Lula acusa com o dedo, mas esquece o espelho: a fraude no INSS e os nomes de casa

Lula acusa com o dedo, mas esquece o espelho: a fraude no INSS e os nomes de casa

Presidente responsabiliza Bolsonaro por quadrilha no INSS, mas omite que o circo começou com Dilma, foi mantido por Lupi, e envolvia sindicato do próprio irmão.

Em mais um episódio da série “jogue a culpa no outro”, o presidente Lula, direto de Moscou, resolveu culpar o governo Bolsonaro por uma quadrilha que fraudou o INSS e deixou um rombo de R$ 6,3 bilhões nas costas de aposentados e pensionistas. Mas, como sempre, esqueceu de mencionar certos detalhes incômodos — como o fato de que a farra começou lá atrás, em 2016, no governo Dilma, e de que boa parte dos envolvidos têm ligações bem familiares e partidárias com ele próprio.
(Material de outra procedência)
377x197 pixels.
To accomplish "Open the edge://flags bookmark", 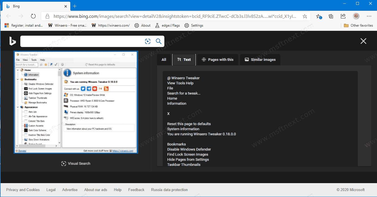I will pos(168,25).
Segundo Lula, “a quadrilha foi criada em 2019”. Acontece que o ministro que indicou o presidente do INSS hoje é Carlos Lupi, o mesmo que já ocupava cargos estratégicos nos governos petistas. E mais: uma das entidades envolvidas nas fraudes tem como presidente… adivinhe? O irmão do Lula! Sim, o sindicalista Genival Inácio da Silva, o Vavá, cujo sindicato aparece entre os suspeitos.

Em sua fala, Lula ainda teve a ousadia de dizer que o governo “não tem pressa” para resolver a situação. Traduzindo: o tempo é amigo de quem não quer ver muita coisa vindo à tona. A CGU e a PF, segundo ele, “foram a fundo” na apuração — mas sem barulho, claro, como quem limpa a sujeira em silêncio para não acordar os donos da casa.
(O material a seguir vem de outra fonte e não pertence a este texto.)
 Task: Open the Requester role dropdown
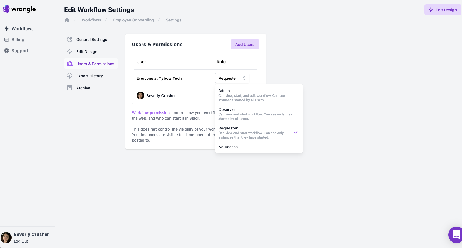232,78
E mesmo depois de admitir que não sabe quantas pessoas foram lesadas e que não tem prazo para devolver nada, o presidente jurou que os prejudicados “não terão prejuízo”. Mais uma promessa digna de palanque, dessas que se dissolvem na prática.

No fim, Lula encena indignação: “Não foi dinheiro público, foi um assalto aos aposentados, é até mais grave”. O que ele esquece é que esse assalto foi facilitado por gente de dentro — do governo, dos sindicatos, de ministérios comandados por seus aliados.

O que se vê aqui é o velho truque do ventríloquo: falar como se a culpa estivesse longe, quando a voz sai de bem perto. Difícil levar a sério quem diz querer justiça, mas protege quem sempre esteve à sombra do esquema.